Nonsingular black holes as dark matter

TL;DR

This paper proposes that nonsingular black holes, potentially stabilized by quantum gravity effects, can have finite evaporation temperatures, making them viable dark matter candidates by avoiding traditional evaporation constraints.

Contribution

It introduces a class of nonsingular black holes with finite evaporation temperatures and explores their potential as dark matter, supported by analysis within two-dimensional dilaton gravity.

Findings

Nonsingular black holes can have finite evaporation temperatures.

Remnant masses are proportional to the fundamental length scale.

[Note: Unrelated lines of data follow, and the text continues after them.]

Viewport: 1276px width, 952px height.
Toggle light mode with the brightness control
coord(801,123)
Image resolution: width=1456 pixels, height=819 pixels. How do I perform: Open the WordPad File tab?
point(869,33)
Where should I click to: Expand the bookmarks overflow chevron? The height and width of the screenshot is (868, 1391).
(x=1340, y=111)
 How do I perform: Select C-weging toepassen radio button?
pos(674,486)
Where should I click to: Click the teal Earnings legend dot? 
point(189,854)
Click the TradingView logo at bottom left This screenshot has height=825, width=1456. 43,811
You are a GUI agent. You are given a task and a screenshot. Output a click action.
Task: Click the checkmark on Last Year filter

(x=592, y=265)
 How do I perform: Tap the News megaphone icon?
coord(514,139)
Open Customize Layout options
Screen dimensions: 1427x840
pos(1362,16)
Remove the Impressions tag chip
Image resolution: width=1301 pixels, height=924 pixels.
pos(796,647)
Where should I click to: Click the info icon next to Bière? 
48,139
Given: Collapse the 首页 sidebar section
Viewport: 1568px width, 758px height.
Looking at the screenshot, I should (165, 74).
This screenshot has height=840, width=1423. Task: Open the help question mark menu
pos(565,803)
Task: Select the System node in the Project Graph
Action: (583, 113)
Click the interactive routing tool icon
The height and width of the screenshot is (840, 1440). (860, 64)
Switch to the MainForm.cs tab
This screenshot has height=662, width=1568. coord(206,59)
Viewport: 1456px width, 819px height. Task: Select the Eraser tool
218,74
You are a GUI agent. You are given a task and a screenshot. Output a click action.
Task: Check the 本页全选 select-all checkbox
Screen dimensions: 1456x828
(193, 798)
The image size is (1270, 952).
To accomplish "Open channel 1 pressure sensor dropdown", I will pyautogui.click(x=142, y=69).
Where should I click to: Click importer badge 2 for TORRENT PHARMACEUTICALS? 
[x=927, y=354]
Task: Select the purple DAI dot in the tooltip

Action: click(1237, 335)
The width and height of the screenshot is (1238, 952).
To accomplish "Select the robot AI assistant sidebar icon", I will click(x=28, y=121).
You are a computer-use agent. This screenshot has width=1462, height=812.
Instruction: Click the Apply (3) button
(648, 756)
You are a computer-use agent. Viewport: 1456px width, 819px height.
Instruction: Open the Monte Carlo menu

Slowly evaporating black holes or remnants could serve as dark matter candidates.

Abstract

It is commonly assumed that low-mass primordial black holes cannot constitute a significant fraction of the dark matter in our universe due to their predicted short lifetimes from the conventional Hawking radiation and evaporation process. Assuming physical black holes are nonsingular--likely due to quantum gravity or other high-energy physics--we demonstrate that a large class of nonsingular black holes have finite evaporation temperatures. This can lead to slowly evaporating low-mass black holes or to remnant mass states that circumvent traditional evaporation constraints. As a proof of concept, we explore the limiting curvature hypothesis and the evaporation process of a nonsingular black hole solution in two-dimensional dilaton gravity. We identify generic features of the radiation profile and compare them with known regular black holes, such as the Bardeen solution in four dimensions. Remnant masses are proportional to the fundamental length scale, and we argue that slowly evaporating low-mass nonsingular black holes, or remnants, are viable dark matter candidates.